> **Input data**:
* * *
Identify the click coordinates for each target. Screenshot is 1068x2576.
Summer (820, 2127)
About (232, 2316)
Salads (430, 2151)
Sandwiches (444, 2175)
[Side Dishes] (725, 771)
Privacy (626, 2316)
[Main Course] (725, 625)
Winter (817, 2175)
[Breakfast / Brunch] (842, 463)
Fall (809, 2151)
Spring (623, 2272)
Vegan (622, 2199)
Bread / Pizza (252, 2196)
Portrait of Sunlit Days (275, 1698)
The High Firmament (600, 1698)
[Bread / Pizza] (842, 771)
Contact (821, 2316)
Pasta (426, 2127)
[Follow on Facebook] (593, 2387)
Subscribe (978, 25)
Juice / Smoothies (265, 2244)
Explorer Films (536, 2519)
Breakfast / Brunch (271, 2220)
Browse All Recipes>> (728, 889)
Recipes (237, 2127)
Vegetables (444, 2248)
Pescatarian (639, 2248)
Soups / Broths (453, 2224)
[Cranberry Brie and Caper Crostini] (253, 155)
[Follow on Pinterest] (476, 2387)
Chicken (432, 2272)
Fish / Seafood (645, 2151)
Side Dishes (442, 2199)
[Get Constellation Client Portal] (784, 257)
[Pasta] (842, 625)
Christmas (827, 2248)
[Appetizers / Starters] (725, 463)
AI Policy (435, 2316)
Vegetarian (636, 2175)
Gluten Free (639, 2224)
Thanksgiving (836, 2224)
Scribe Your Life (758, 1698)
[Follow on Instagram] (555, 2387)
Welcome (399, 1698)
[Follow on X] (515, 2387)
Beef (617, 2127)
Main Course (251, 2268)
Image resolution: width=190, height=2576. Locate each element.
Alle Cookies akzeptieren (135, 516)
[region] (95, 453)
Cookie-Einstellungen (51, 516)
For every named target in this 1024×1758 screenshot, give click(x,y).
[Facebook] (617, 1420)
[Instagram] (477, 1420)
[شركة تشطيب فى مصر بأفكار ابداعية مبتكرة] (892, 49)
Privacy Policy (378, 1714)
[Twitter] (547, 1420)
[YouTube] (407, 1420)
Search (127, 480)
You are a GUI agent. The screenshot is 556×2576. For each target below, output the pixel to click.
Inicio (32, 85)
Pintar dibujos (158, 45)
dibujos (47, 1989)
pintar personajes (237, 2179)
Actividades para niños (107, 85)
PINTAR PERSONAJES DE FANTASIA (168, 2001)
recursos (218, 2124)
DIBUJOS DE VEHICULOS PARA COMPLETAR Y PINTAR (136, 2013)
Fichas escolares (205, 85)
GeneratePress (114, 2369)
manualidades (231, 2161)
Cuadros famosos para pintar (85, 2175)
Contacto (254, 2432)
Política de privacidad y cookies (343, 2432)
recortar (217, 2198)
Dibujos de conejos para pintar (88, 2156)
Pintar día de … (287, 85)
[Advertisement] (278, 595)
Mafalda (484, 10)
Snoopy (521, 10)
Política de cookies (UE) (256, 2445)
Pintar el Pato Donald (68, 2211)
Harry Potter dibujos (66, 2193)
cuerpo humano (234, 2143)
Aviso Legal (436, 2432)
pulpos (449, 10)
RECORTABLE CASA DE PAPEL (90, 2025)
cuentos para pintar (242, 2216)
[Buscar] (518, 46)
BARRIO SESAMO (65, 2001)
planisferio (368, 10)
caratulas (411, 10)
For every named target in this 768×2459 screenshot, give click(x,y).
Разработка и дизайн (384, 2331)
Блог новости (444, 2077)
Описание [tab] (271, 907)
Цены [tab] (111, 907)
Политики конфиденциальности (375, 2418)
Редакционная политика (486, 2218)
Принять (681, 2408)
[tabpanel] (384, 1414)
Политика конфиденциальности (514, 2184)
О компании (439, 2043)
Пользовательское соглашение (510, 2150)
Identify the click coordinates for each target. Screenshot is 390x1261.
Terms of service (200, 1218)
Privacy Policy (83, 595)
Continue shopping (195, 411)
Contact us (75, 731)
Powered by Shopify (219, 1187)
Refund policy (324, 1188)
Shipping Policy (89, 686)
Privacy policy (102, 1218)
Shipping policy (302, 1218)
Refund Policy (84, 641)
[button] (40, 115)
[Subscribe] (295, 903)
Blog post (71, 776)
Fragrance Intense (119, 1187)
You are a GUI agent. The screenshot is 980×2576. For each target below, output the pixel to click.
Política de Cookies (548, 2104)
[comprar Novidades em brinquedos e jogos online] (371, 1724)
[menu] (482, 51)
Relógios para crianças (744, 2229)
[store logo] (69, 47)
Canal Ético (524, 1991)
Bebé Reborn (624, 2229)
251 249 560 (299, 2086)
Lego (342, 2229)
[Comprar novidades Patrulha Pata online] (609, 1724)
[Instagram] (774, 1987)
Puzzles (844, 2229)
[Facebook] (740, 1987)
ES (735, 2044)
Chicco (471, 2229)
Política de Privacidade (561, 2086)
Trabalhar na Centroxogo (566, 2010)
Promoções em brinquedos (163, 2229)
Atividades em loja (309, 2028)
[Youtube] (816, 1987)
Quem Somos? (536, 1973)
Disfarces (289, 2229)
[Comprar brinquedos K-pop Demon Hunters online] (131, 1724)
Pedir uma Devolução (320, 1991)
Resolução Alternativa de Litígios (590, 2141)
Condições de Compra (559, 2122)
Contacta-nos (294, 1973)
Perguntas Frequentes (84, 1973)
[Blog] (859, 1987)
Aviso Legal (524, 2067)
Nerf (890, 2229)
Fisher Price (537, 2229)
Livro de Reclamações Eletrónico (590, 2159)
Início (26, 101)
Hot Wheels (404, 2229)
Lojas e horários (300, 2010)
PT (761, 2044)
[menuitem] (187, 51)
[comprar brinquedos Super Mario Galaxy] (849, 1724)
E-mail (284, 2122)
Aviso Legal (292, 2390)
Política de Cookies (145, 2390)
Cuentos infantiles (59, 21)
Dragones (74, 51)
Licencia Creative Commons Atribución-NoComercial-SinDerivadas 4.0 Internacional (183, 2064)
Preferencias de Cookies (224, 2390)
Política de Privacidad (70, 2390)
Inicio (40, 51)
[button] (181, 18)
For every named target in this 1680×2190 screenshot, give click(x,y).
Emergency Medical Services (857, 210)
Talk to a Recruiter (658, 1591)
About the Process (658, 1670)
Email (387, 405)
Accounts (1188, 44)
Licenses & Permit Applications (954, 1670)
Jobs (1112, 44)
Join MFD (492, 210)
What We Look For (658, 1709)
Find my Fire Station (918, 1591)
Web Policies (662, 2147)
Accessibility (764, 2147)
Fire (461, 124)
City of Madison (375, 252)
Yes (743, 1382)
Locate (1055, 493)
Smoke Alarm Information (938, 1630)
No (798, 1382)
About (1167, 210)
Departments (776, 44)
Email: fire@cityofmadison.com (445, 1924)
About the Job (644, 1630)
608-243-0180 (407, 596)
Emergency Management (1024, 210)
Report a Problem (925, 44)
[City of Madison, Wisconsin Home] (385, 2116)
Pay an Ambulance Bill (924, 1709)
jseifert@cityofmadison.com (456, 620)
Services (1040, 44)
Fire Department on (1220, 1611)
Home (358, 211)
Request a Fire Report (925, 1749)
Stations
* * *
> **Your assignment**: Your answer should consist solely of the lines above from the line with "Aviso Legal (436, 2432)" to the line with "Terms of service (200, 1218)", both included, reproduced exactly.

> **Answer to the exercise**:
Aviso Legal (436, 2432)
pulpos (449, 10)
RECORTABLE CASA DE PAPEL (90, 2025)
cuentos para pintar (242, 2216)
[Buscar] (518, 46)
BARRIO SESAMO (65, 2001)
planisferio (368, 10)
caratulas (411, 10)
For every named target in this 768×2459 screenshot, give click(x,y).
Разработка и дизайн (384, 2331)
Блог новости (444, 2077)
Описание [tab] (271, 907)
Цены [tab] (111, 907)
Политики конфиденциальности (375, 2418)
Редакционная политика (486, 2218)
Принять (681, 2408)
[tabpanel] (384, 1414)
Политика конфиденциальности (514, 2184)
О компании (439, 2043)
Пользовательское соглашение (510, 2150)
Identify the click coordinates for each target. Screenshot is 390x1261.
Terms of service (200, 1218)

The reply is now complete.